If you're like me you'll want to race through things to get back on track. Unfortunately recovery will be slower than you want but the progress you can make by just slowing down and trusting yourself is huge. I found it all very scary at first. It still is but now it's more manageable. I found that naturally I progress into new territory when I am ready to. My body has done a good job protecting me from pain I wasn't yet strong enough to confront. I have also committed to me being my main priority and that has allowed me to learn about myself in ways I never could when I was focused on others.

You will be ok. Make sure you spend some time setting up some kind of care routine as that will be the main thing that helps you through your recovery work. There's a wealth of great perspective in this community. Glad you found it.

Thank you
#2
I am having very similar issues. I'm only 21, about to get divorced, staying at another guy's apartment. I just diagnosed myself with C-PTSD after a lot of research because I have almost every symptom. I feel better knowing whats happening to me, but I'm really scared, and I just feel like I don't know what I'm doing. I am in therapy twice a week right now. Please talk to me if you see this reply. I need someone to relate to. I feel hollow like a fake person or something.
#3
It often makes me feel isolated that others (particularly people I feel close to) cannot seem to understand my feelings.

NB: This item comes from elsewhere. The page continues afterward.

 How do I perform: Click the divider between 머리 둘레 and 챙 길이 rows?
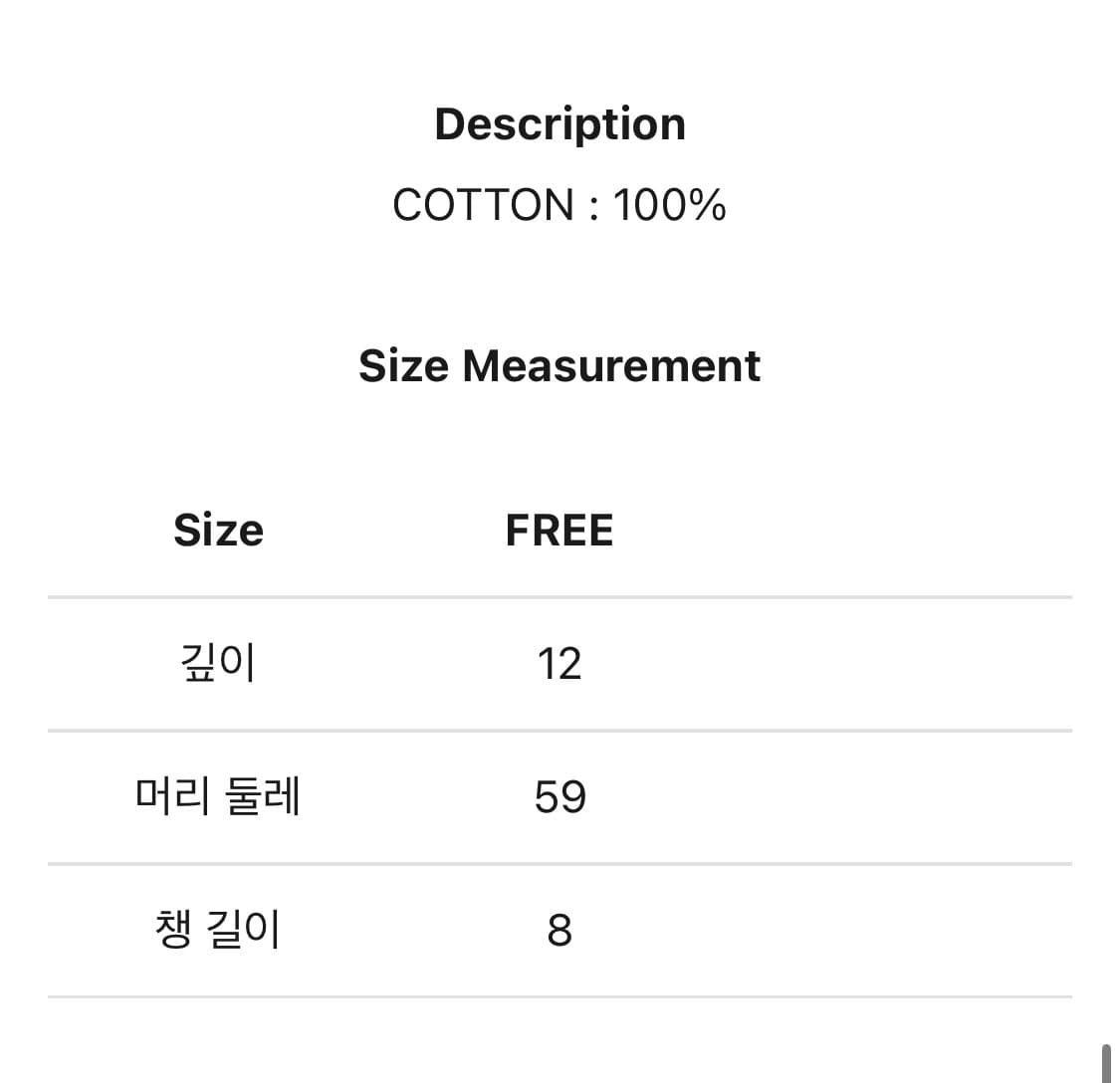tap(560, 864)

But, I know it has been very difficult to understand myself. I can't expect other people who have not experienced trauma to know how I feel, especially when I am still so confused myself. It is also very tiring to try and explain something so complicated. Unfortunately I'm pretty new to this and don't have much advice, but I feel for you. Best of luck.
#4
Quote from: Three Roses on August 20, 2016, 07:57:06 PM
Hello and welcome, Monriss! We're glad you're here.   :heythere:

More than a few of us have felt a sense of relief when we find an explanation for things that bewildered us. You're making perfect sense. :).

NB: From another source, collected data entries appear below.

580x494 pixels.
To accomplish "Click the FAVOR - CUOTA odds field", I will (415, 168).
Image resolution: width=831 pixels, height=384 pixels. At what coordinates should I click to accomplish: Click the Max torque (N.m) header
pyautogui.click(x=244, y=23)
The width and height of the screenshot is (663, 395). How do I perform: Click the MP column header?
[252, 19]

If you go here http://www.pete-walker.com/13StepsManageFlashbacks.htm I think that will give you some immediate relief. That site has tons of rely helpful info.

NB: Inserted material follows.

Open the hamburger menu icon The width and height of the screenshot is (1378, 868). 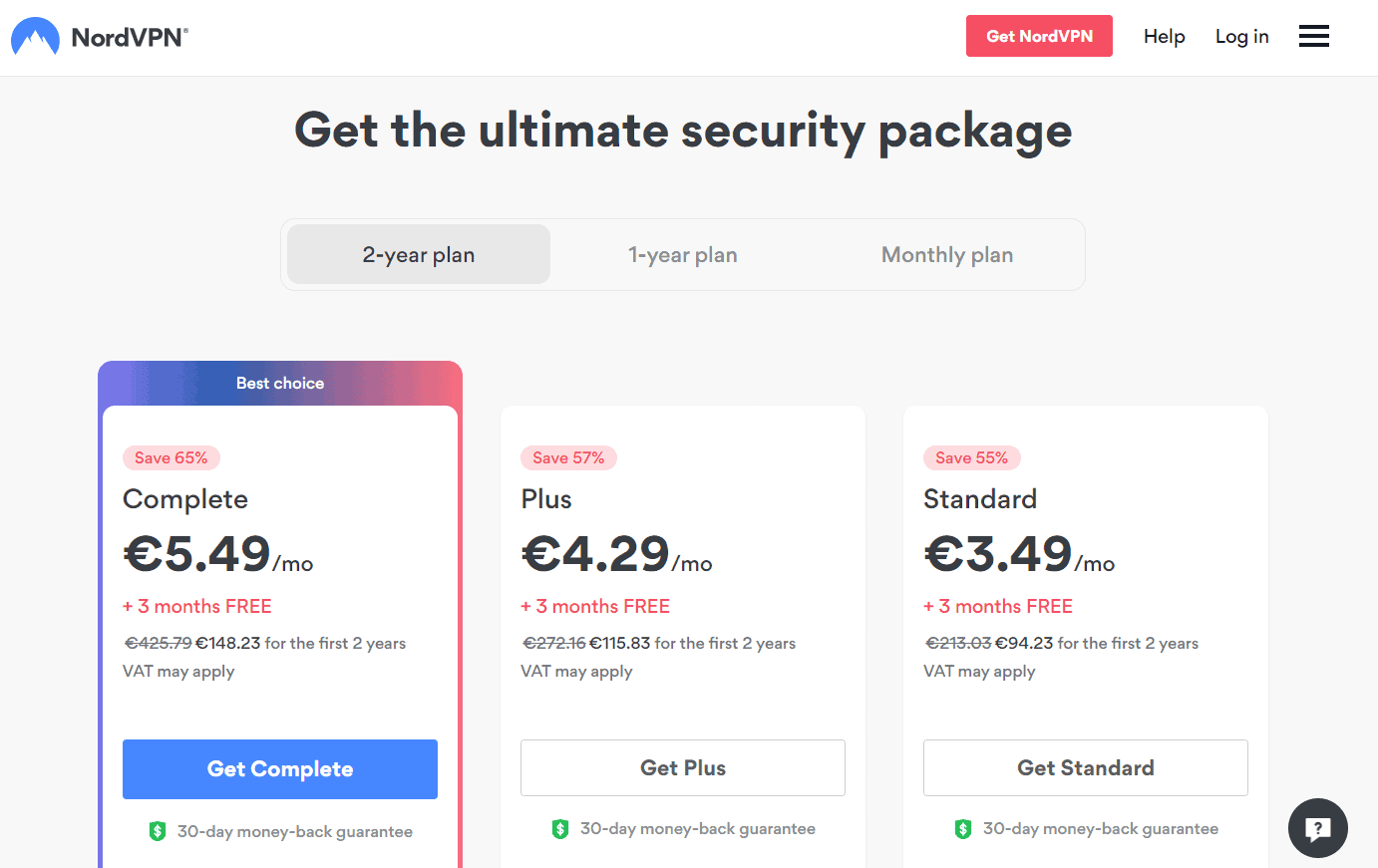[x=1313, y=37]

Welcome to our little community! We're happy you've found us.  :D

Thank you. I didn't even know I was having flashbacks because my memory is so spotty. I'm learning so much about myself every day now. It is proving to be exhausting, but comforting.
#5
Hi, I've been going through a rough time lately. I cheated on my husband a couple months ago, and I could not figure out why I did that. I was very unsettled with myself this time, even though I have cheated in the past. I started thinking and realized I got married for security and to try to escape. I knew something was going on with me, I had no idea what. So I researched relentlessly until I came across an article on c-ptsd and realized I have nearly every symptom listed. I finally understand why I've felt this way for as long as I can remember. I had no idea all of the symptoms were related. I assumed there were just a million things wrong with me. I never even realized I was dissociating until I began trying to figure out what happened in my marriage. I don't remember where the trauma started, only that more and more traumatic events kept happening in my life as a child and I was neglected when I should have been supported. I've felt this way for at least 16 years now that I remember. I'm 21 now. I explained things to my husband, and he was understanding and tried to be supportive, but it was overwhelming for him. I understand that. I'm trying not to hate myself or feel excessive shame. I am about to be divorced at 21. I have a plan to get through this and started seeing a therapist. I stopped caring about taking my antidepressants months ago and have become very inconsistent because I don't believe they are working anymore. But I'm afraid to try anything new because I think I need to feel my pain a little bit at a time to get through it. Does any of this make sense? I have an overwhelming pain in the pit of my stomach, and it starts giving me panic attacks at the littlest stressors. Anyway, I just need to know I'm not making all of this up. I wasn't born crazy. I think I'm becoming more clear headed, but I'm constantly doubting myself. Help?